In a time of steadily eroding standards, The Gasparilla Inn represents a haven of civility – refined, but not stuffy, elegant without being ostentatious. It’s a place where men are expected to wear sportcoats to dinner, but don’t need a tee time to play golf; where guests stay in a nationally designated historic property while still enjoying the full menu of modern resort amenities; and where American royalty (the Bush family visits regularly) mingles with the commoners.
The Gasparilla Inn, located midway between Sarasota and Fort Myers, opened in 1913. The fact that it maintains such a strong connection to its past likely reflects two facts: It effectively has been controlled by only two families over the past 80 years, and Boca Grande is a place where time moves slowly.
“There’s something about that old Florida feel,” says Jack Damioli, The Inn’s president and general manager. “Others have tried to re-create it, but it exists naturally here.”
Damioli spent 22 years at The Greenbrier, starting in the clubhouse bag room and rising to be the general manager. Five years ago, a recruiter urged him to visit The Gasparilla Inn, which then was searching for a new president and general manager. The recruiter told Damioli that he’d feel right at home, that The Gasparilla Inn was a smaller version of The Greenbrier, but in need of some love. The Inn’s decor was even reminiscent of The Greenbrier’s bright and cheerful Dorothy Draper furnishings. Damioli finally agreed to check it out.
“I saw the bones of a great resort,” Damioli says. “It just wasn’t assembled in the right way.”
The inn had the charms of old Florida, but its systems were just plain old. At the time, it had no website, no point-of-sale system, no human resources or catering department and no ability to process credit cards. Damioli addressed each issue and also began cherry-picking managerial talent from The Greenbrier.
One thing that didn’t need any fixing was the golf course. Pete Dye oversaw renovations to the course in 2004-05, including the installation of salt-tolerant Paspalum turf.

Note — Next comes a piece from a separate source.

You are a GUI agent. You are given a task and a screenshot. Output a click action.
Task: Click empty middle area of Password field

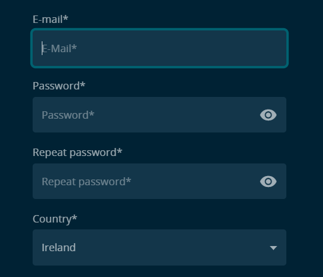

When Damioli first toured the course with superintendent Jeff Strother, he did suggest chopping down a bare tree on the third hole, but thought better of it when Strother raised this question: “Where will the bald eagles go?” The tree still sits in the right rough.
Dye, reworking a 1928 design, efficiently packed a 6,811-yard layout and full practice facilities on a 106-acre island that’s adjacent to the hotel. Wind is a constant, but its direction is not.
“It’s like playing a different course every day,” says Howard Wise, a Birmingham, Ala., steel executive who spends about half the year in Boca Grande. The breeze is just as likely to come out of the west, off the Gulf of Mexico, as it is to come from the east, off Charlotte Harbor. On a recent visit, gusts up to 25 mph literally stopped seagulls in midair near the 14th tee, the start of a dramatic three-hole plank walk heading south along the harbor.
Just across the bayou from the golf course, the Inn Marina is undergoing an expansion that will double the size to 214 dry slips and 14 wet slips. A few hundred yards away, at the Beach Club on the Gulf side, guests train in a fitness room overlooking the beach, then pamper themselves next door in the nine-room spa.
Such luxuries have helped The Inn to mature gracefully, which is evident in the fact that some guests first visited decades ago. But they also have broadened the resort’s appeal to a new generation.
“We’re 97 years old,” Damioli says, “and really being discovered for the first time.”